Casa... Será que é de Felipe mesmo?
"João Felipe" – minha mente zomba de mim.
Poderia continuar as analogias e metáforas e comparar meu estado atual com um trapezista ao saltar metros de altura, ou ainda um alpinista descendo um penhasco. O curioso é que, apesar da adrenalina do perigo de cada um, no fundo eles têm o chão. Eles têm a base segura.
Eu não tenho nada.
O pouco que eu tinha se relevou como uma mentira.

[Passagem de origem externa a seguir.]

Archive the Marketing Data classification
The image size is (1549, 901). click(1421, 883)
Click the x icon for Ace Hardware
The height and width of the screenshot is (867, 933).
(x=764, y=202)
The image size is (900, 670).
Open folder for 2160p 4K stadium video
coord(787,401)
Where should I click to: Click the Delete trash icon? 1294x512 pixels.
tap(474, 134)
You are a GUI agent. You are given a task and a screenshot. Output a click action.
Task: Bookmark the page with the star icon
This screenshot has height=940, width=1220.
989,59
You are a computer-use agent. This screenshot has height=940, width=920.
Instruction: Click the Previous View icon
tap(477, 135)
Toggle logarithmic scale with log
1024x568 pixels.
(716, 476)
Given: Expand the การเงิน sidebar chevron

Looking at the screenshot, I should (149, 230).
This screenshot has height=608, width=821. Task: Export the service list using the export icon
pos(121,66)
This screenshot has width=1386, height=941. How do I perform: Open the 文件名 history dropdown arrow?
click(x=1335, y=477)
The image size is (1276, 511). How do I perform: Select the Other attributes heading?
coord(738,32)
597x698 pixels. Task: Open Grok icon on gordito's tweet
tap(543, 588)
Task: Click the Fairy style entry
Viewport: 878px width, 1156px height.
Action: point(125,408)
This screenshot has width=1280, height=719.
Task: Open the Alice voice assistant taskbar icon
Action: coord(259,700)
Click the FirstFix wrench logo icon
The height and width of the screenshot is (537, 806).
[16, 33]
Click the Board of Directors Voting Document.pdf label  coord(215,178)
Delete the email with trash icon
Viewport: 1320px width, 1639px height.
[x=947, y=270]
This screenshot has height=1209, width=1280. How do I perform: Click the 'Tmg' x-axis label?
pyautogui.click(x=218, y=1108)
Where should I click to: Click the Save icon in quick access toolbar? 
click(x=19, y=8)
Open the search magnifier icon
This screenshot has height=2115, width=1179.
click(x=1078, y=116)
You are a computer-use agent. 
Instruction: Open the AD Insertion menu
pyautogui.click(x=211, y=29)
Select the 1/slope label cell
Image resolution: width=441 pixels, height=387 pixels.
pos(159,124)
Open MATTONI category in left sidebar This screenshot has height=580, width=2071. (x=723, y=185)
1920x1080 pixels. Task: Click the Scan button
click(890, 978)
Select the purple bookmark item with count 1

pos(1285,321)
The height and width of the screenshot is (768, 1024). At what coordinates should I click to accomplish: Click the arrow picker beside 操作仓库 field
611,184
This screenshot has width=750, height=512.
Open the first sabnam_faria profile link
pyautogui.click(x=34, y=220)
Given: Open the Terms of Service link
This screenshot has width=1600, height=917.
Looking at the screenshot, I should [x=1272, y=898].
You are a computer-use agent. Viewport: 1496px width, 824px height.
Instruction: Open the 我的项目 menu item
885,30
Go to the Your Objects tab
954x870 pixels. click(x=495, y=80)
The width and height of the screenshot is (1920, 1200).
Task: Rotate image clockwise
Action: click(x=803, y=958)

Ploc! – Até a lágrima salgando meu café recém-coado zomba de mim. Vejo as pequenas ondas se formando no líquido preto e, mais uma analogia me vem: cada gota do oceano é diferente, veio de um lugar e tem sua própria história.
"Você nem sabe qual é a sua!"
— Já acordada? – perguntou Valéria, mas continuei olhando para a janela, perdida em pensamentos.
Eu não queria dizer a ela que não dormi. Além de preocupá-la, poderia soar como uma ingrata.
Finalmente a encarei e vi a piedade em seu semblante. Não queria despertar esse sentimento, mas como ser diferente quando minha vida é uma farsa?
Como posso olhar para a cara de William e dizer a ele que a única verdade que temos é um ao outro? Maldição! Outra lágrima estraga o restinho do café.
Sempre me considerei uma mulher forte e destemida, mas estava cansada de buscar forças no nada. Sem esperar uma única palavra ou permissão, Valéria me abraçou forte e encostei a cabeça em seu ombro, deixando fluir a dor.
Quando meus olhos abriram, vi Will se mexer no sofá e o cobertor cair. O primeiro sorriso do dia veio, mas olhando o relógio acima, eu sabia que precisava levá-lo à escola.
— Vou procurar aquela pensão perto do asilo – comentei.
— Você conseguirá ficar lá até a reforma da minha casa ficar pronta?
Olhei para minha melhor amiga e salvadora. Ela me deu muito mais do que qualquer um faria, mas não queria ser um peso a ela e ainda tinha Will.
Suspirei derrotada. Eu tinha um pouco de economia, mas João Felipe (que estranho pensar nele assim) que guardava. Sabendo agora que nossos nomes são falsos, com certeza não seria num banco. Além do mais, ganho menos de um salário, como vou nos sustentar?
Senti o tic nervoso pulsando em minha pálpebra e já peguei meu remédio na bolsa. Eu precisava, além de procurar uma pensão, buscar um emprego no período da tarde ou um integral.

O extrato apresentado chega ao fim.